It’s the Fit that Matters Most

After a fun couple hours of installing the red oak tray runners, it was time for fitting the red oak tray bottoms.  I hadn’t really fit any moving parts since the carriage vise on the Milkman’s Workbench.  From that project I learned the fine line between free movement and wracking.  For the lower tray bottom (pictured below), the magic length ended up as about a 1/64 inch gap when the tray is slid to the front of the tool chest (and about 3/128 inch when slid to the back, because the inside of the carcass is almost imperceptibly out of square).

Those are the vintage trunk pulls I bought for $20 off Ebay.

Those are the vintage Stanley trunk pulls I bought for $20 off Ebay.

I couldn’t get 8 inch wide red oak hobby boards at the home center, so I laminated the bottoms using 5 1/2 inch and 2 1/2 inch boards.  The smaller boards actually ended up being slightly thicker off the rack than the larger ones, so a quick pass through the thickness planer is required before I nail the pine tray carcasses to the red oak bottoms.

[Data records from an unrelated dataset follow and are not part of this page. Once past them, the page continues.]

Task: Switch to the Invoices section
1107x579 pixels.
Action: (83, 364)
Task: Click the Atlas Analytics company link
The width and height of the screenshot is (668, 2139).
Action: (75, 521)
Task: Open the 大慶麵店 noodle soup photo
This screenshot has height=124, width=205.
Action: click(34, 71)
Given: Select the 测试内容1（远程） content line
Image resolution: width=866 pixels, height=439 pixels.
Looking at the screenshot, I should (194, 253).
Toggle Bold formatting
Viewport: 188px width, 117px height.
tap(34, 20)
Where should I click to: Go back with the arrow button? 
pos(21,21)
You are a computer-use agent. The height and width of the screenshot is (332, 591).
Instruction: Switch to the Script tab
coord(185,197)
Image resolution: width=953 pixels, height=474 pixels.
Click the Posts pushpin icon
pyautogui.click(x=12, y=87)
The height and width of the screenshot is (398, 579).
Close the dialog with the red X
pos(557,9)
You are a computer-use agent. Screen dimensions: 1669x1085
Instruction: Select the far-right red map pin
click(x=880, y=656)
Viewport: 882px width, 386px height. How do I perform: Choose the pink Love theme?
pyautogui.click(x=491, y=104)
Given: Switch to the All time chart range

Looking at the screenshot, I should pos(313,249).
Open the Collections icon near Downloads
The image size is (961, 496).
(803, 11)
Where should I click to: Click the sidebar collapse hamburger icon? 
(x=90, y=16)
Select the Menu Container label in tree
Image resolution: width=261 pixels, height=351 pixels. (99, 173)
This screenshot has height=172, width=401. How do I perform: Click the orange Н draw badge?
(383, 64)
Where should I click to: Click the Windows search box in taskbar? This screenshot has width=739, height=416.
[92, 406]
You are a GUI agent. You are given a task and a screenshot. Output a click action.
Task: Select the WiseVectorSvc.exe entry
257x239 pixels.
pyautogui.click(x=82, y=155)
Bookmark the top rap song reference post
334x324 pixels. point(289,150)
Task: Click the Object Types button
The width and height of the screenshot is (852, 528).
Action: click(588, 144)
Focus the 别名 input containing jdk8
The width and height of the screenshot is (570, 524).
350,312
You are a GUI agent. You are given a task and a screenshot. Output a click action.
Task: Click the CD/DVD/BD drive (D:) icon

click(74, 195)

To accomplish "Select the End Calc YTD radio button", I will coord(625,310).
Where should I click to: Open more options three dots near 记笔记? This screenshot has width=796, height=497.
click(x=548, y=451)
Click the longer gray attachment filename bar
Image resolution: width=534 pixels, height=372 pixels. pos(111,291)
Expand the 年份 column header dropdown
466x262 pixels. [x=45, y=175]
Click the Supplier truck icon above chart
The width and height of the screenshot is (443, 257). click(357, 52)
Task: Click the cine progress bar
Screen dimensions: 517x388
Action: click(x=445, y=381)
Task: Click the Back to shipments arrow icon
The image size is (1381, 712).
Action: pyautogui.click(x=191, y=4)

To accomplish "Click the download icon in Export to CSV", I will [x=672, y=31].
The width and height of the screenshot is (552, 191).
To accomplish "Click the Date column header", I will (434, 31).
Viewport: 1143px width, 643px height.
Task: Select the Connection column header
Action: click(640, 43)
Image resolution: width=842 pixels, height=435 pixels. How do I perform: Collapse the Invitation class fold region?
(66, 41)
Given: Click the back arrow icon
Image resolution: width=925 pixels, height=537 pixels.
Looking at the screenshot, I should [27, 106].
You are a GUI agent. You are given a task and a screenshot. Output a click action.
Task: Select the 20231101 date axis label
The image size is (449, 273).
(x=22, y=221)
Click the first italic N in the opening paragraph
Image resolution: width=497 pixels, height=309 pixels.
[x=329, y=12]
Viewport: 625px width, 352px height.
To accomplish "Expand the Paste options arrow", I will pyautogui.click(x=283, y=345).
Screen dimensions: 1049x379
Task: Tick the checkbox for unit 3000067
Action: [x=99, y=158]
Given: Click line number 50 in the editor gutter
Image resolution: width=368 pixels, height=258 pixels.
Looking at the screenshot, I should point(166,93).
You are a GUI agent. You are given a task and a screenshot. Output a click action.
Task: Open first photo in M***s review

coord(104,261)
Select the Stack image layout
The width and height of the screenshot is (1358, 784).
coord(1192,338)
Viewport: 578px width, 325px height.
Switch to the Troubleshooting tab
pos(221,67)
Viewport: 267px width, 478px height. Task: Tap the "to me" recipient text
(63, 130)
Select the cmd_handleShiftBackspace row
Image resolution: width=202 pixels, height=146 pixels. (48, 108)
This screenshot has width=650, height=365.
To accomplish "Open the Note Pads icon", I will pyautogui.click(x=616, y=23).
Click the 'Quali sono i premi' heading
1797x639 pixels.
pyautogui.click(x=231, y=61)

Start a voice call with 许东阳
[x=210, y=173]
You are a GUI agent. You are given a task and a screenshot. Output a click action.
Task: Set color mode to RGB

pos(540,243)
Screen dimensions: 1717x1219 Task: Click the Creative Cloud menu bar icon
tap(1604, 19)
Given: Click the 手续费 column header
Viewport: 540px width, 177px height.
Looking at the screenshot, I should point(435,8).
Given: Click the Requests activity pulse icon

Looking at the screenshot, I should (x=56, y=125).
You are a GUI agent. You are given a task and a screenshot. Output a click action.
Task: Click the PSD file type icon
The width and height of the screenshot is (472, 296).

Speaking of the tray carcasses, I’m thinking of making the trays rabbeted and nailed (as opposed to dovetailed), because I’ve been wondering if I should have instead made the boarded tool chest Chris Schwarz posted about a couple months ago.  I don’t own a fillister plane, but I can pretty easily chisel-split some shallow rabbets and clean it up with a router or shoulder.  If I go that route (although at this point, not sure why I would), the trays would be good practice for rabbeting and nailing.

Before I go, one thing I’ve loved about this project is getting to use tools I didn’t even realize I still had, like wooden screw clamps.

P1000170

Unused since the stock prep for the now-defunct planing slab.

JPG

3 comments

  1. Ah darn it, I was pretty much neck-and-neck with you, working on my travelling tool chest until just now. Well done and it looks awesome! Loving your blog mate; I enjoy reading it as much as the Schwarz.